** PROVIDED DATA follows **

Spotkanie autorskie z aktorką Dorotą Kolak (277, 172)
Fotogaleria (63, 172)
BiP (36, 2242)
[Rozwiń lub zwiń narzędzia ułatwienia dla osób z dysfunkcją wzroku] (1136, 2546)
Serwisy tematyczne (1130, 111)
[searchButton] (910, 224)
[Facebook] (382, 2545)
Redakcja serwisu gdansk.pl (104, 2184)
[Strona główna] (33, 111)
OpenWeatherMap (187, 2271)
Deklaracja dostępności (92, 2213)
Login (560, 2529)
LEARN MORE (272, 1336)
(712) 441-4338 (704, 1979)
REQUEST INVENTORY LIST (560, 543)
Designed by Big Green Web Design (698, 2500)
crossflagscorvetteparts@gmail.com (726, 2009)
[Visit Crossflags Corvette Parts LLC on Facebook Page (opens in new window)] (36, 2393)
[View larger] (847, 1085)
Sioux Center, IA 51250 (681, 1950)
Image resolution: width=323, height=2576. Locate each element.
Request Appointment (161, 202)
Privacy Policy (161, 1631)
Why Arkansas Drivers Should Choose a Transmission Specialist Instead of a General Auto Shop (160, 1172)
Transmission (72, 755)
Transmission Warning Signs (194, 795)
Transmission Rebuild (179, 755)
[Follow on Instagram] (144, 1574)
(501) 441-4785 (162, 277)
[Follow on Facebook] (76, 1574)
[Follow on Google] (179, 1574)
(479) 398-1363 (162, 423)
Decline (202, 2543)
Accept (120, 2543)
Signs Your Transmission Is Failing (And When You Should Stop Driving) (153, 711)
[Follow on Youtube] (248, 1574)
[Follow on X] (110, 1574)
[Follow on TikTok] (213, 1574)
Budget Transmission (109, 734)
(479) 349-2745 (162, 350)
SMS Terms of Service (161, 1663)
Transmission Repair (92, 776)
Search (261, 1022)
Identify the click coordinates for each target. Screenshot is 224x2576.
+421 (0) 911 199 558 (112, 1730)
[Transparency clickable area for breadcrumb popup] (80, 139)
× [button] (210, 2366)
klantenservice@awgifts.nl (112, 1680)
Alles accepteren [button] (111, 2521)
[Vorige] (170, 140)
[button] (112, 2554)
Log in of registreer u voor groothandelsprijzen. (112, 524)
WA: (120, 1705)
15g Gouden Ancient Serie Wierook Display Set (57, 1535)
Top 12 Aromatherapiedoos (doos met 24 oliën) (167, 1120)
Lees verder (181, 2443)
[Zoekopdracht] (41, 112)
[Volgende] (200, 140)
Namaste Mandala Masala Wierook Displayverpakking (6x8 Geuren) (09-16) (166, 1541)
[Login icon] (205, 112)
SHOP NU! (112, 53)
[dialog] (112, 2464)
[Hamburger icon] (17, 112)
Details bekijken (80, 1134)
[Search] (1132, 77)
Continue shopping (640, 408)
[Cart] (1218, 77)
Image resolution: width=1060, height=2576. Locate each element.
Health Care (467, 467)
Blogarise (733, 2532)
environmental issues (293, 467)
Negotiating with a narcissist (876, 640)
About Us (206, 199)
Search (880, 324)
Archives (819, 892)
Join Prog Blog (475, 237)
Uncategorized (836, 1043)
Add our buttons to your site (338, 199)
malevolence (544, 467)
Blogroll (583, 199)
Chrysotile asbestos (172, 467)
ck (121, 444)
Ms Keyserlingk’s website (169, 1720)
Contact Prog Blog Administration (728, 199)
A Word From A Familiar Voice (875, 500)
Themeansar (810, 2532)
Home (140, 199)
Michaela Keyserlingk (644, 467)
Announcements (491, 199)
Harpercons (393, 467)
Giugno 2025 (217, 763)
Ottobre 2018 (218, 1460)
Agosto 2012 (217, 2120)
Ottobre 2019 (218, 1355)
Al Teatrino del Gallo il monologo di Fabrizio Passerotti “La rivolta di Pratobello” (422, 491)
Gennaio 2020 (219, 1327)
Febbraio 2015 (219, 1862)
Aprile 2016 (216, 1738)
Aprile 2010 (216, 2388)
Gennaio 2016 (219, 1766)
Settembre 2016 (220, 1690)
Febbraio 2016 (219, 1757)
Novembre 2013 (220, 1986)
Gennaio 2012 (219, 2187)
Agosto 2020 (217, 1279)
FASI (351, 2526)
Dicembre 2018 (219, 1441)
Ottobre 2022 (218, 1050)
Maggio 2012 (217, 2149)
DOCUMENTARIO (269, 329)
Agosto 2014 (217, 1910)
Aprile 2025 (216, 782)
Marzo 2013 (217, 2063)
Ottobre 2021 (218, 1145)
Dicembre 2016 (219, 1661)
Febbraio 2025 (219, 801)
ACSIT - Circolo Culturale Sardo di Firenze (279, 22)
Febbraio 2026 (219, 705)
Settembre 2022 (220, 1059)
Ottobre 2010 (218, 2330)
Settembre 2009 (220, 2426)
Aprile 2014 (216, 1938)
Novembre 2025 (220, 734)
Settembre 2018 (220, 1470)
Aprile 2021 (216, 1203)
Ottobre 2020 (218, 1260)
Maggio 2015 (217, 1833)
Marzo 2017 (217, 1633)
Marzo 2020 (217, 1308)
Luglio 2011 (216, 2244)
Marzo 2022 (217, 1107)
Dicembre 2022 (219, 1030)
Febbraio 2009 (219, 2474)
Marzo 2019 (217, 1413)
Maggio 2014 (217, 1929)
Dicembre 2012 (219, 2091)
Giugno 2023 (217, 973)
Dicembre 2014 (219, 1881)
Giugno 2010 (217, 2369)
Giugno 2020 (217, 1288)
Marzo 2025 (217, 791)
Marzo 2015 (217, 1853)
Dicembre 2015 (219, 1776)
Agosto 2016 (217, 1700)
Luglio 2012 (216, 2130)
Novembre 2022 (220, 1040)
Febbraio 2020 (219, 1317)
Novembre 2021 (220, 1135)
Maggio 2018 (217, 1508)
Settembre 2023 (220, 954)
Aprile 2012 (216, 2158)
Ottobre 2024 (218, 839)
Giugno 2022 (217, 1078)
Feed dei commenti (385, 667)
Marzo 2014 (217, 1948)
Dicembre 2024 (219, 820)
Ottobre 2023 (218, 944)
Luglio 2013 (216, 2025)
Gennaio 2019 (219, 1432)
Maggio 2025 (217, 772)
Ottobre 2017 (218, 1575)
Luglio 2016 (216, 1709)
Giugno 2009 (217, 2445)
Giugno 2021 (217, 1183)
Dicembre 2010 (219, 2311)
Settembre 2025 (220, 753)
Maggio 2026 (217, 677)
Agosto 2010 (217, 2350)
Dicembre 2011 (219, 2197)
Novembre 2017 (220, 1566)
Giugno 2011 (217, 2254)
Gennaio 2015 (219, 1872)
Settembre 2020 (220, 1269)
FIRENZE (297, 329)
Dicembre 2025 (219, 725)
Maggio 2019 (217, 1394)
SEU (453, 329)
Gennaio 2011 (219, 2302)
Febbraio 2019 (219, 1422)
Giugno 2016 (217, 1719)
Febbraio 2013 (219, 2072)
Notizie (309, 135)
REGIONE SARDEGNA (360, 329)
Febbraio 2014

** End of PROVIDED DATA **

* [YOUR TASK] Your response should be the lines of the entries above that include the string "Aprile".

* [EXERCISE ANSWER]
Aprile 2016 (216, 1738)
Aprile 2010 (216, 2388)
Aprile 2025 (216, 782)
Aprile 2014 (216, 1938)
Aprile 2021 (216, 1203)
Aprile 2012 (216, 2158)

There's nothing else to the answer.